As you can see, the filter that I'm trying to change (TicketStatus) is a keyed array, and the #type key has a value of 'textfield'.  To make the filter a select list, I have to change #type to 'select'.  I also have to provide an array options from which to select, and I have to specify that the user can select multiple values.  The following is what my custom module looks like:


function MY_MODULE_form_alter(&$form, &$form_state, $form_id) {
    if($form['#id'] == 'views-exposed-form--FORM-NAME') {  
        $options = array(
            'Resolved' => 'Resolved',
            'New' => 'New',
            'Open' => 'Open',
            'Stalled' => 'Stalled',
        $form['TicketStatus']['#type'] = 'select';
        $form['TicketStatus']['#options'] = $options;
        $form['TicketStatus']['#default_value'] = array();
        $form['TicketStatus']['#multiple'] = True;
        $form['TicketStatus']['#size'] = 4;
It worked!  The exposed filter is now a select list!  But......multi-select doesn't work :(  Well, it works as far as the form is concerned, in that I can actually select multiple values in the list.  However, if I select multiple values and then press Apply, I always get no results.  This is because the sql query that Views is using needs to be modified to take into account that there multiple values.  Here we can use a Views hook called hook_views_query_alter().
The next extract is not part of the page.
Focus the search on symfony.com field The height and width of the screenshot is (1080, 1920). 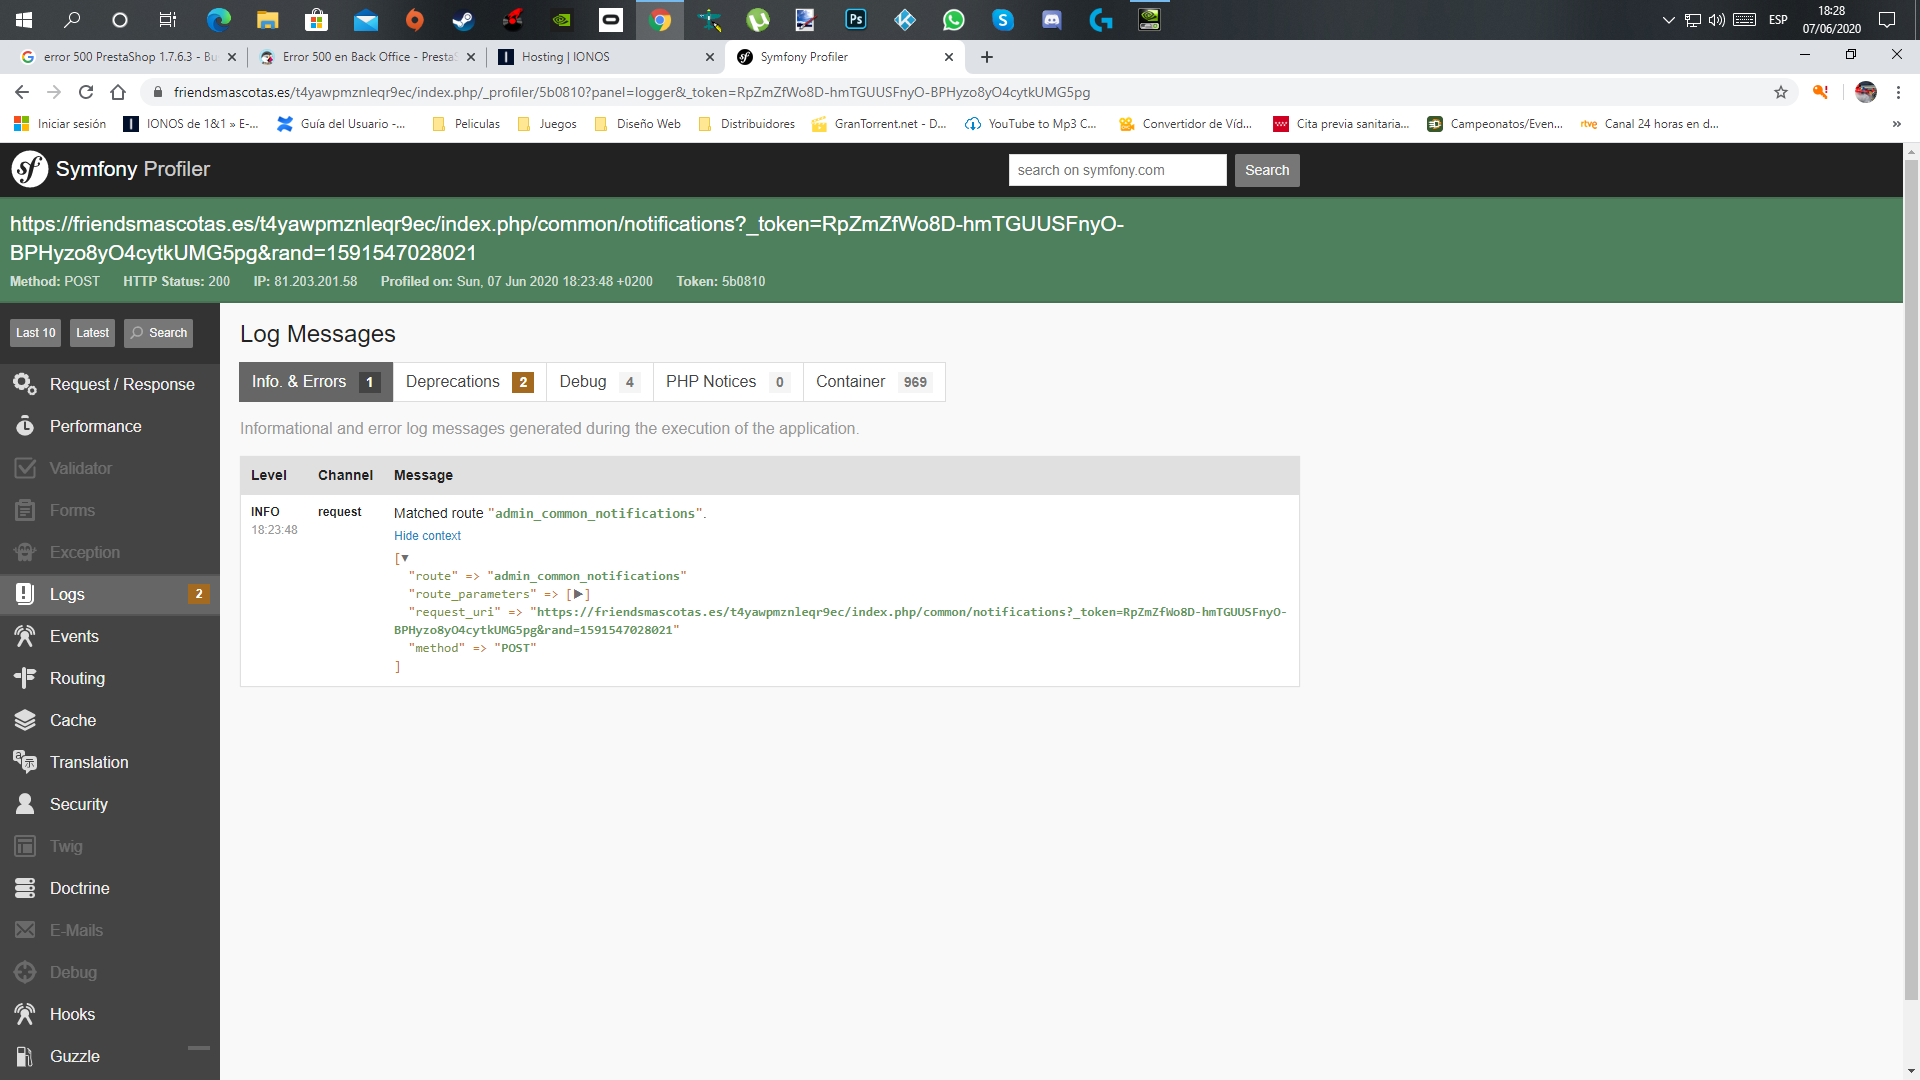coord(1117,170)
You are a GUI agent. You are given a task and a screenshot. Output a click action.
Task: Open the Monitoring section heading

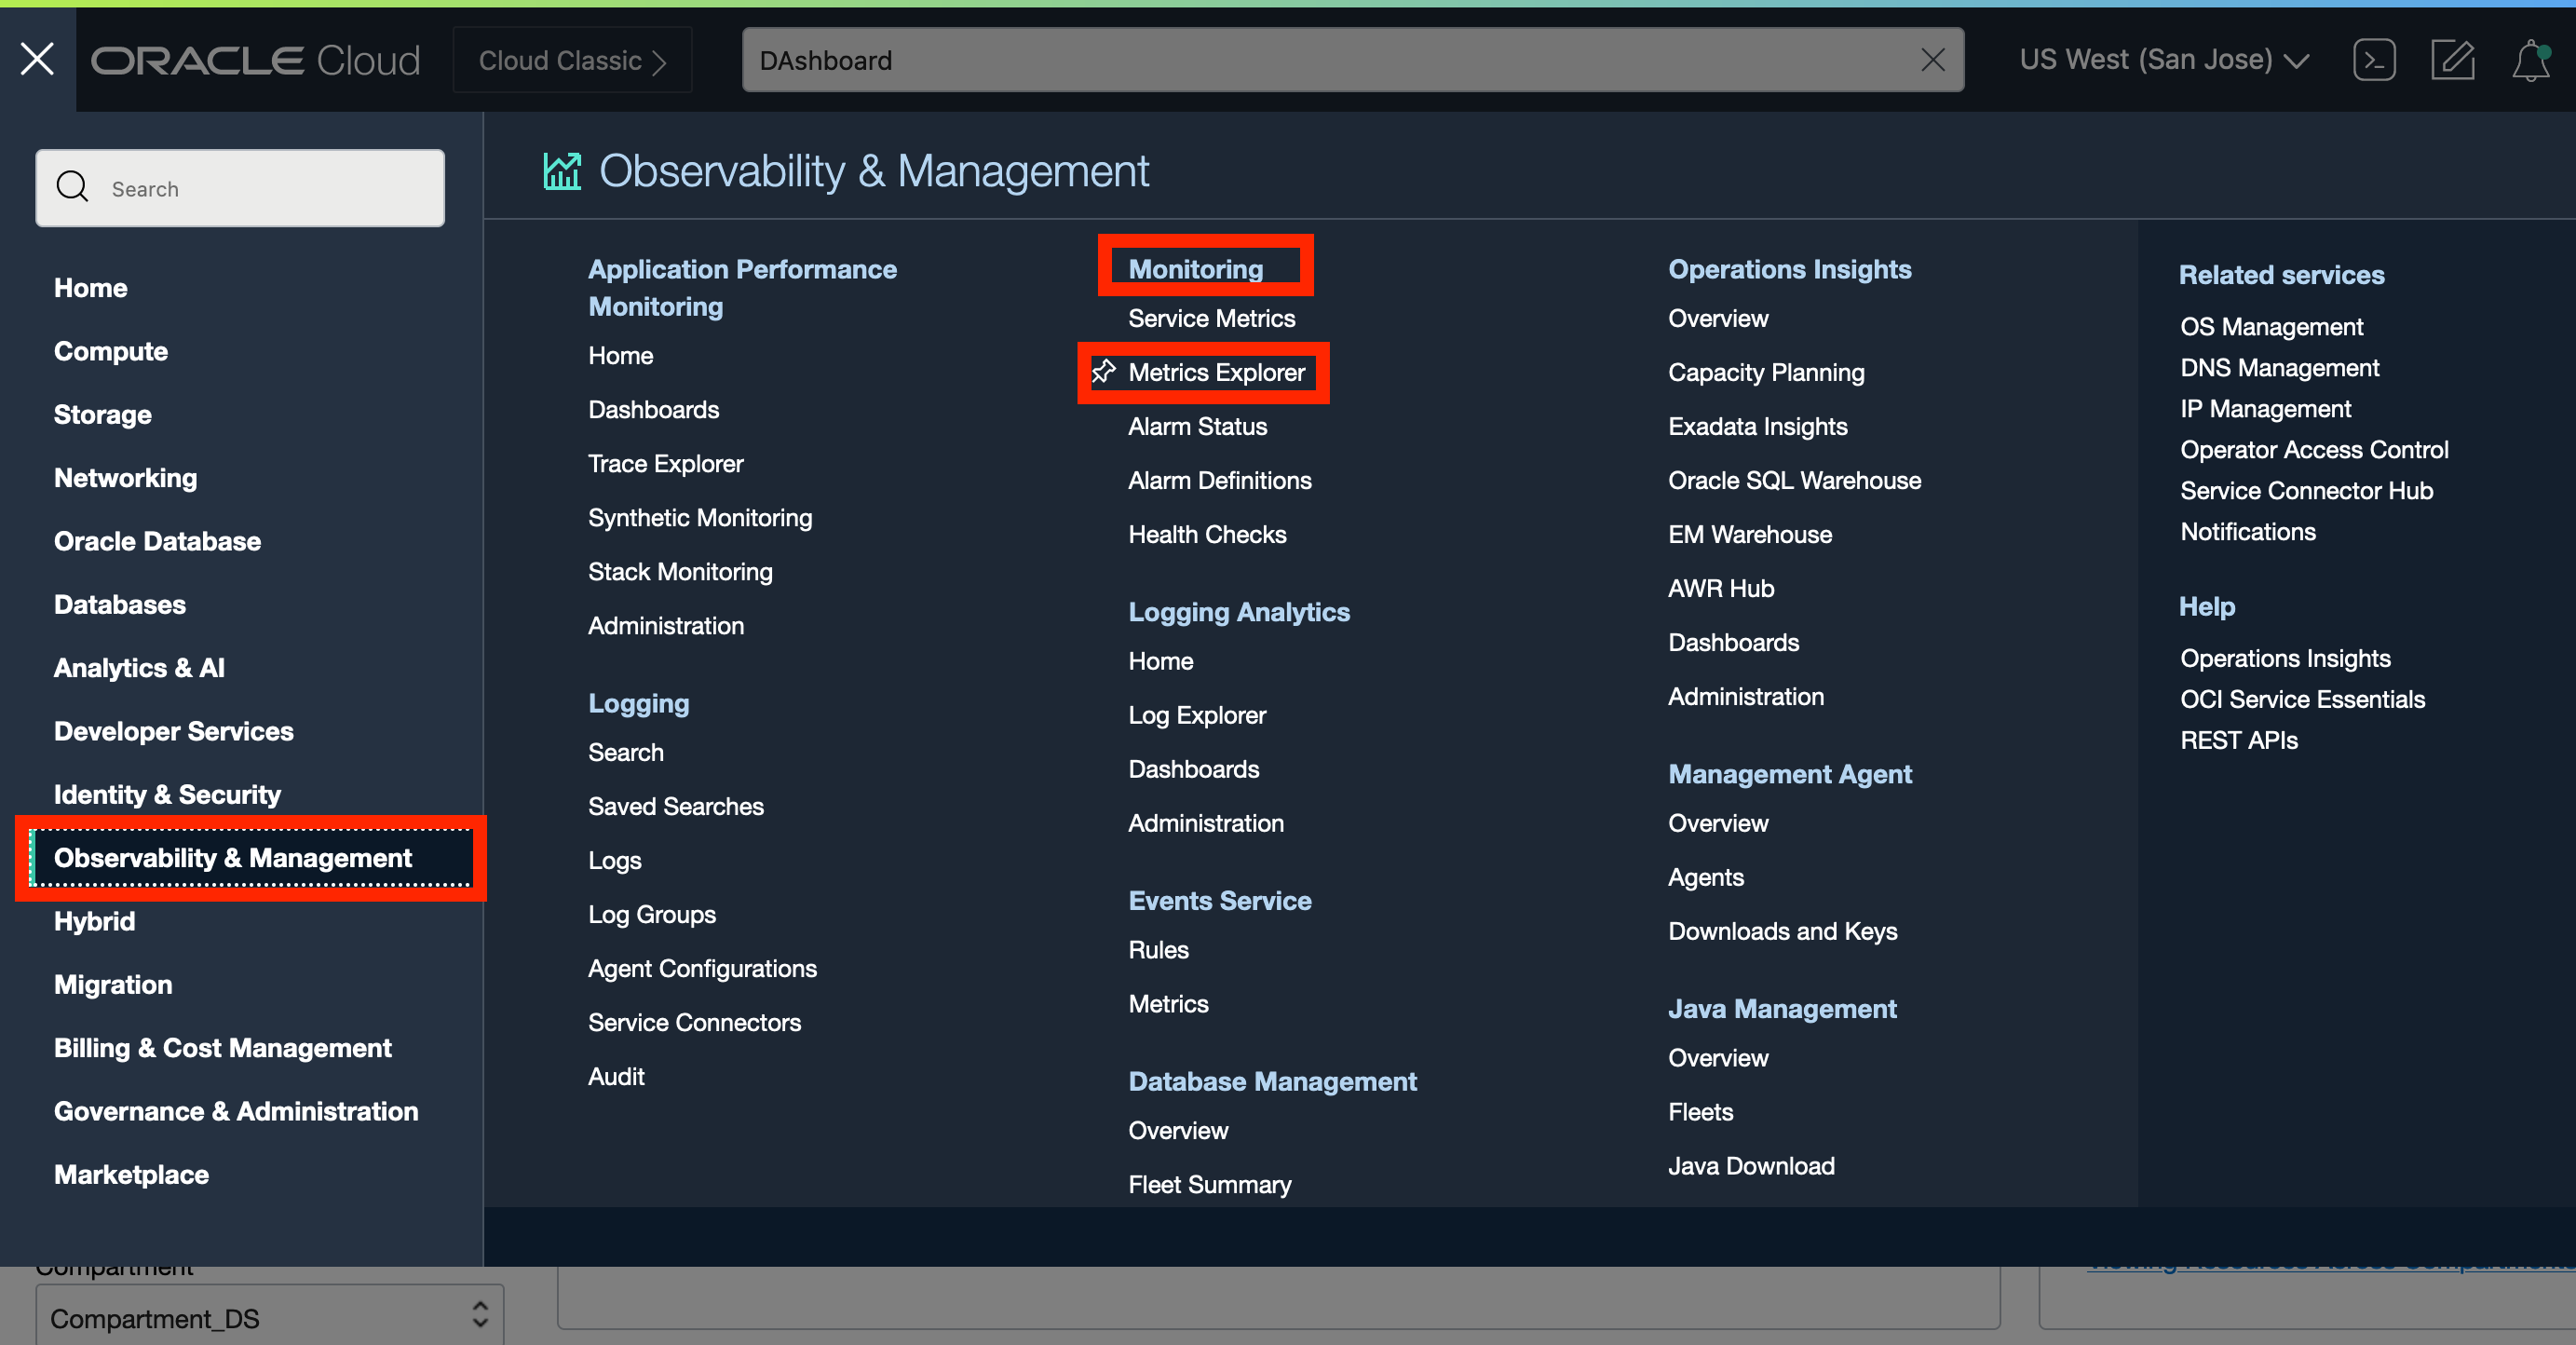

This hook looks like this: hook_views_query_alter(&$view, &$query).  Here, we are going to modify the query, which is an element of the $query variable.  Let me show my implementation of the hook first:

function MY_MODULE_views_query_alter(&$view, &$query) {
    if($view->name == 'MY_VIEW' && (count($view->exposed_raw_input['TicketStatus']) > 1 ) ) {
        foreach($query->where as &$condition_group) {
            foreach($condition_group['conditions'] as &$condition) {
                if($condition['field'] == '_last_activity.TicketStatus') {
                    $condition = array(
                        'field' => '_last_activity.TicketStatus',
                        'value' => $view->exposed_raw_input['TicketStatus'],
                        'operator' => 'IN',
Ok, so.  The first thing that I do is make sure that I have the right view, and that the exposed_raw_input['TicketStatus'], which is an array, has more than one item.  The following is part of a screenshot of dpm($view):
As you can see, exposed_raw_input['TicketStatus'] has two key=>value pairs.  This means that the TicketStatus exposed filter had two values selected when the user pressed Apply.  
Next, I'm gonna dig into the query to change it.  But first, let's take a look at the way Views constructs the query by default.  You can ask Views to display the sql query that it uses by going to /admin/structure/views/settings.  This is what it looks like when I select multiple values:
Since I selected two values in the filter, Views appends them together inside of the WHERE clause.  But this is the wrong syntax!  It should be:
WHERE (((_last_activity.TicketStatus IN ('New', 'Open'))))
Let's take a look at how the WHERE clause is constructed within the $query variable.  Here is dpm($query):
The WHERE clause is defined by the $query['where'] nested array.  So, in my hook I iterated through the where[ ]['conditions'] arrays and searched for the one with a value of _last_activity.TicketStatus for the key #field.  As you can see above, the #operator key has a value of LIKE, but we need it to say IN.  Simple, recreate the ['conditions'] array with all of the same values, except 'operator'=>'in' - as I did in my hook.
 Now, when the user selects multiple values and presses Apply, the correct values will be used in the query, and the correct syntax will be applied.